In January, President Donald Trump designated Maureen Ohlhausen, an Obama-era appointee, the acting chair of the FTC. Bloomberg spotlighted Simons in August as a leading candidate for FTC chairman. Simons did not immediately return a message Thursday seeking comment.
Simons can be expected to be questioned about data security at his confirmation hearing. The FTC’s Equifax Inc. data breach investigation—focusing on one of the largest hacks in U.S. history—is part of what the agency recently called an “unprecedented” set of cases and investigations for the coming year.
Meanwhile, the FTC is awaiting a ruling in the U.S. Court of Appeals for the Eleventh Circuit about a data security action against the defunct medical testing company LabMD. Ropes & Gray, representing the Georgia-based medical company, argued the FTC acted outside its authority in bringing the case. LabMD is suing two FTC lawyers for their roles in the enforcement action. The FTC this summer adopted a new indemnity policy to shield agency staff from personal liability in litigation.
Trump’s nominees to the FTC are sure to also face questions about calls to challenge market practices by big technology companies.
The acting director of the FTC’s competition bureau, Bruce Hoffman, addressed growing concerns this week at the Association of Corporation Counsel’s annual meeting in Washington, according to a Bloomberg Law report.
Federal regulators, he said, need a “coherent case that we could claim to a neutral and uninterested judge.” He added: “I’m very skeptical and leery of calls to change that and make it easier for us to win or to lower the standards that we impose on ourselves.”
Ohlhausen, speaking in September at Georgetown University Law Center’s global antitrust symposium, urged caution before any rush to impose greater restrictions in the technology market.
“I am neither a champion of today’s leading internet firms nor their foe.
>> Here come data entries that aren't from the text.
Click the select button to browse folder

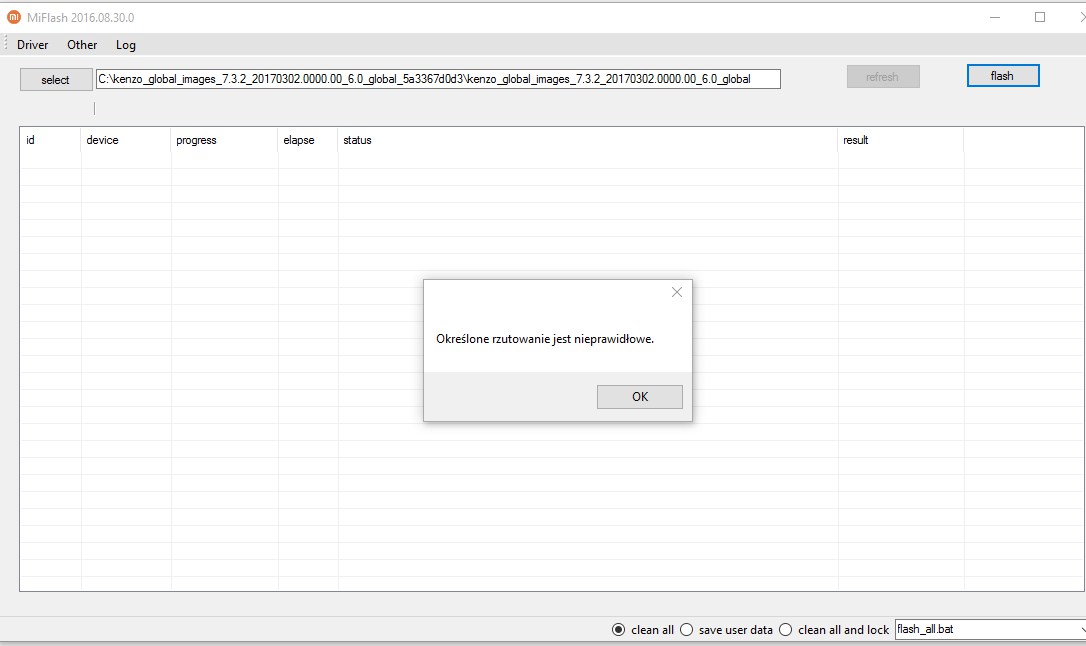pos(56,80)
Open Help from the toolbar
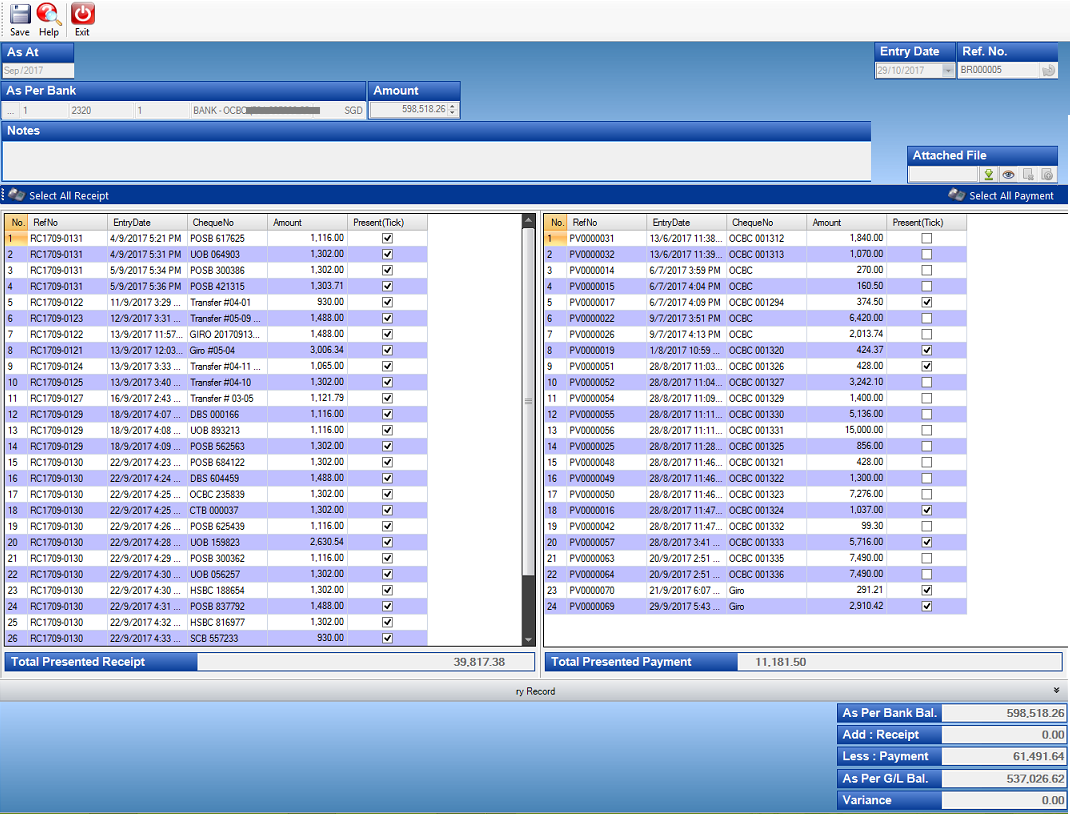Image resolution: width=1070 pixels, height=814 pixels. (x=49, y=15)
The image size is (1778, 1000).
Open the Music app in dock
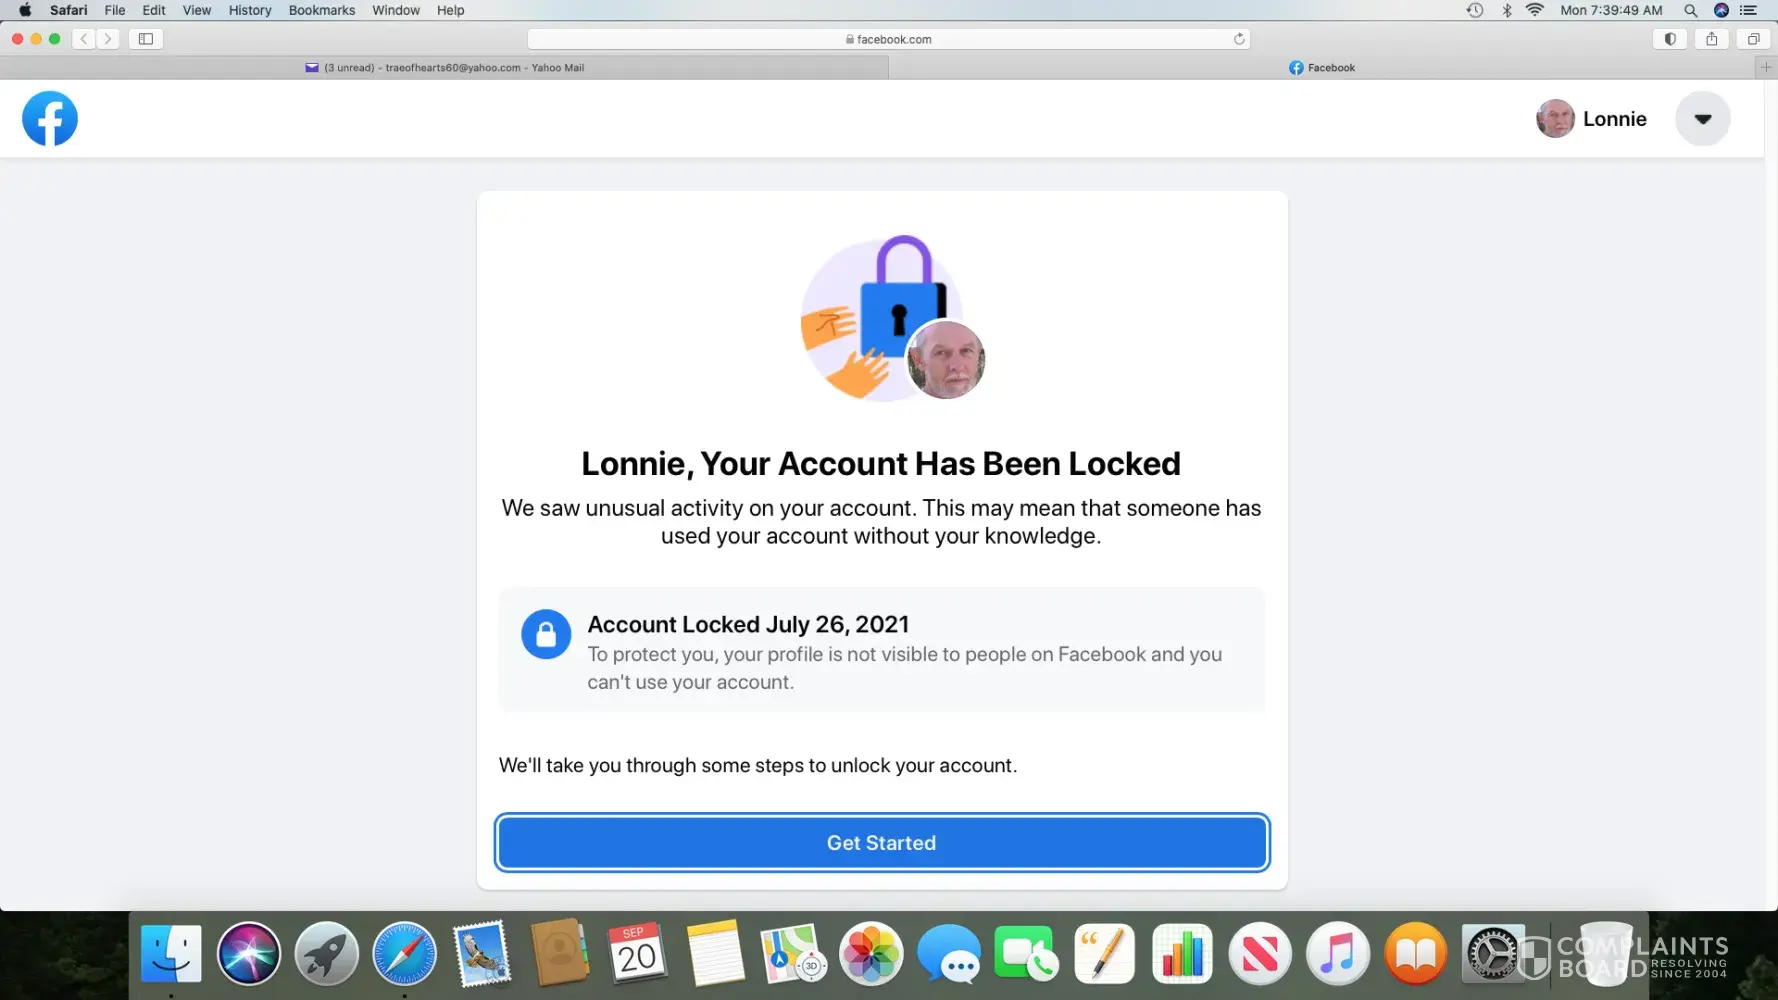point(1337,955)
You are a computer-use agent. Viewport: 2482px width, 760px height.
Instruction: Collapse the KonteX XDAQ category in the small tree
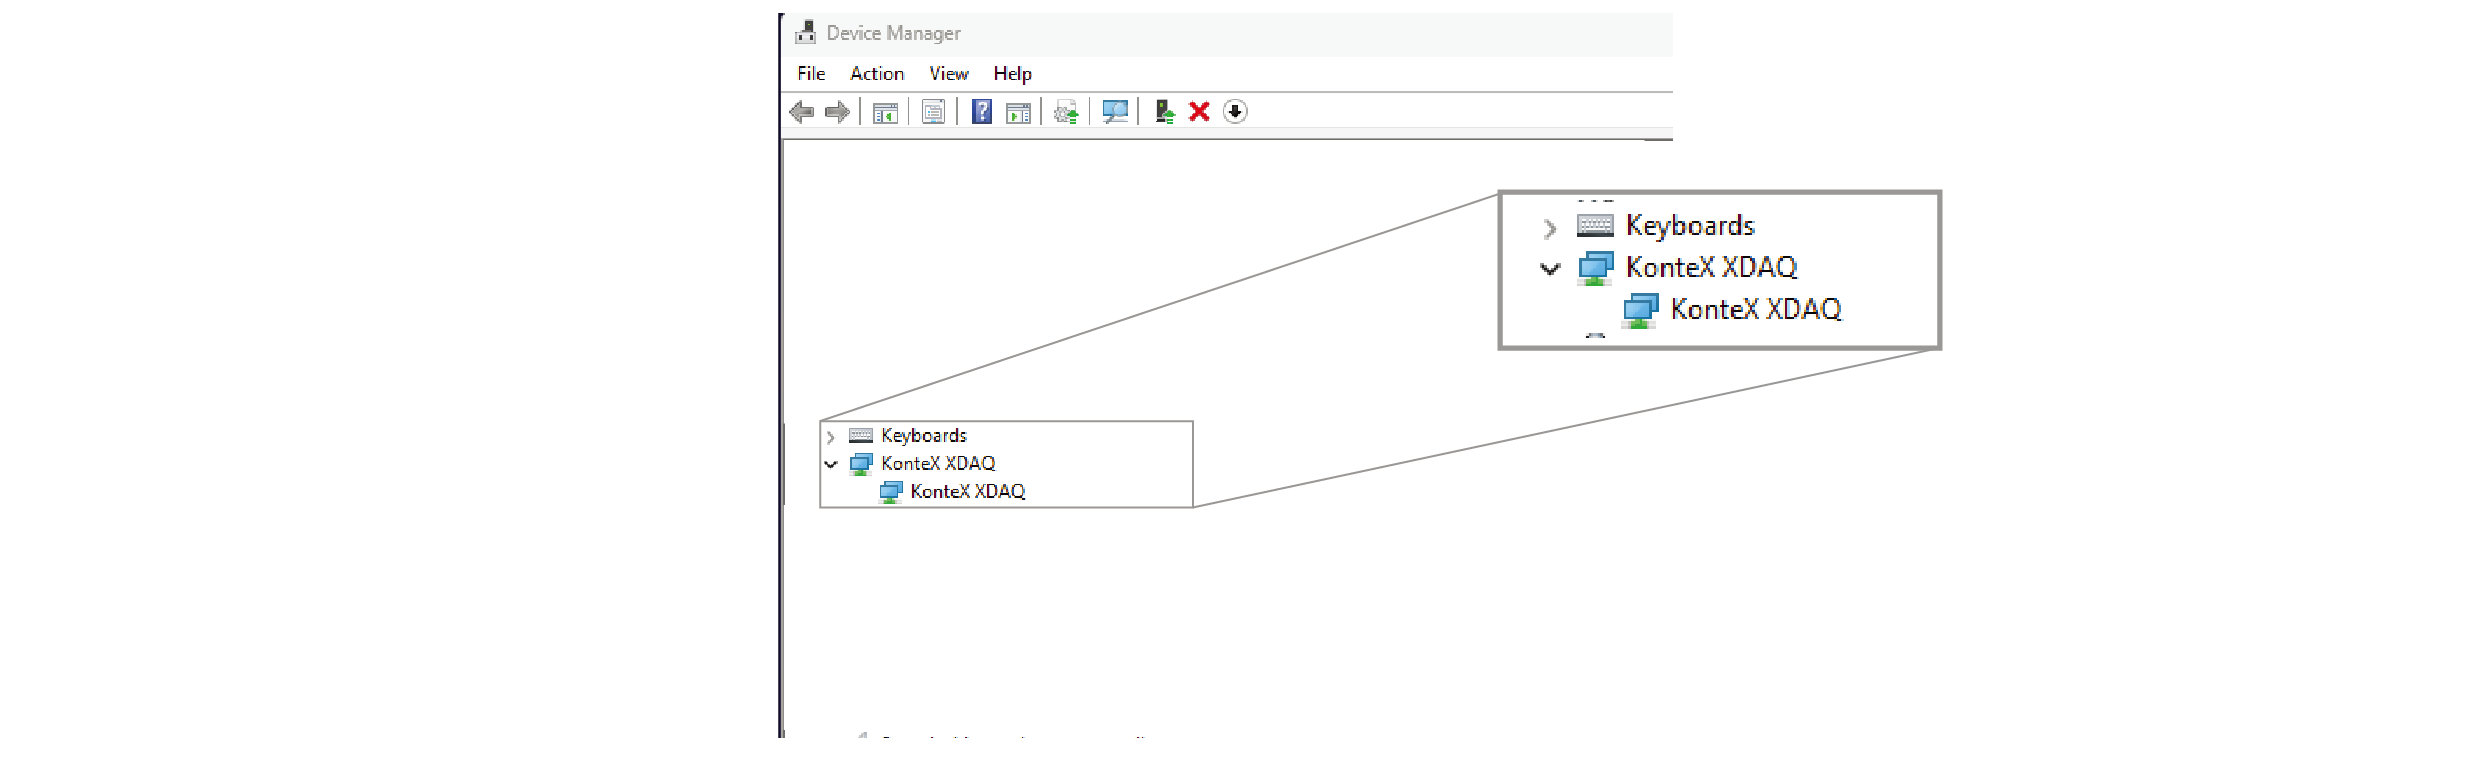[x=830, y=464]
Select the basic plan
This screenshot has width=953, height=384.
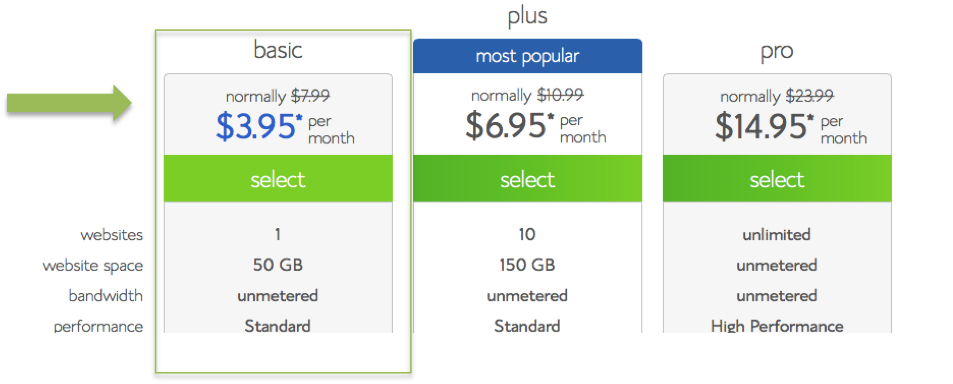278,179
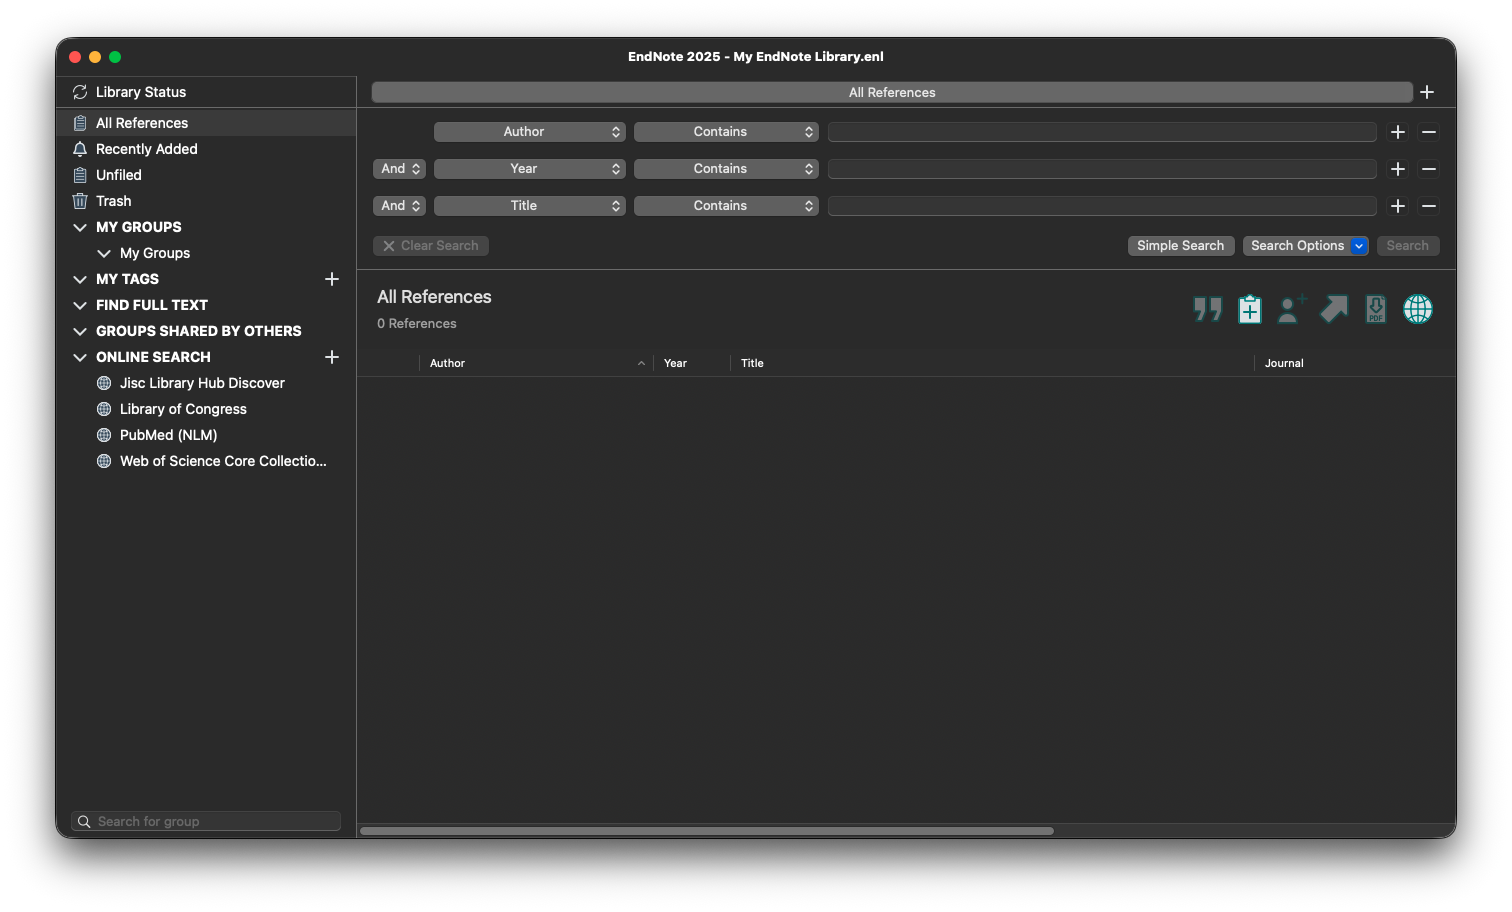Viewport: 1512px width, 912px height.
Task: Click the add new reference clipboard icon
Action: (x=1250, y=309)
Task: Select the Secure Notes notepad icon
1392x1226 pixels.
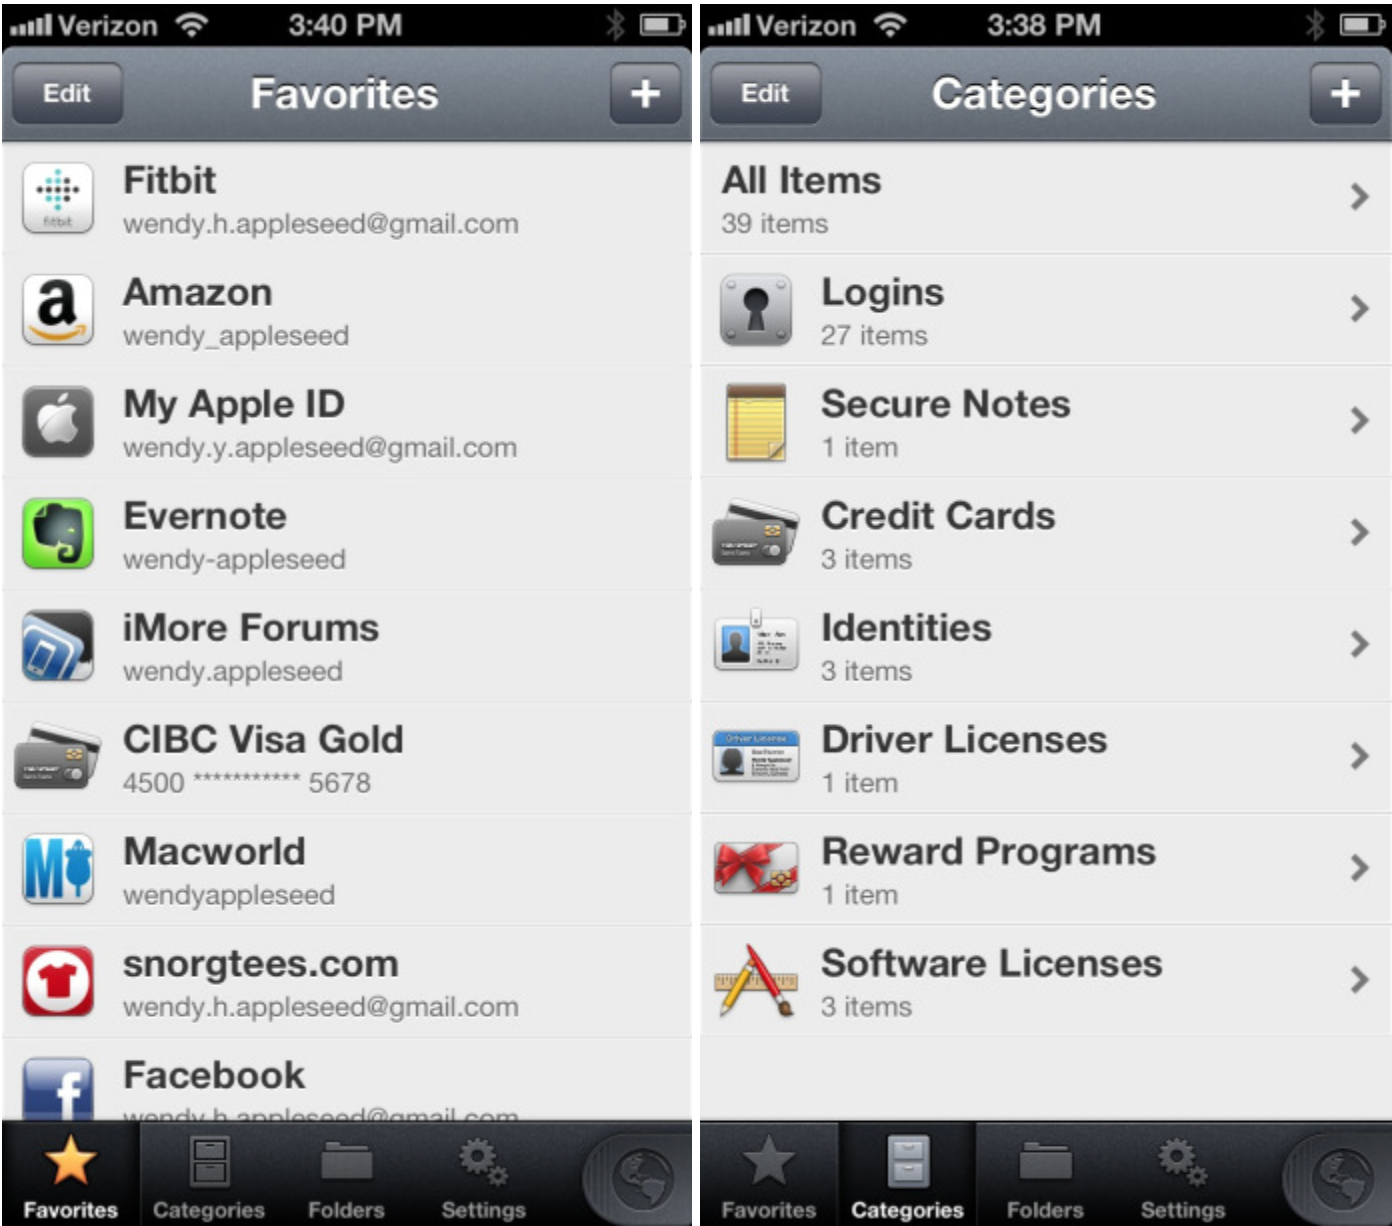Action: (756, 422)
I have supported enforcement against a number of our biggest technology companies when I believed they violated the laws that the FTC enforces and I have opposed enforcement when our investigations have not provided sufficient support for legal action,” Ohlhausen said. “Likewise, I have vigorously supported policy positions that they sometimes like and sometimes hate.”
Obama’s last FTC chair, Edith Ramirez, joined Hogan Lovells in September as co-leader of the firm’s competition and economic regulation group. Jon Leibowitz, an earlier Obama-era FTC chairman, joined Davis Polk & Wardwell in 2013.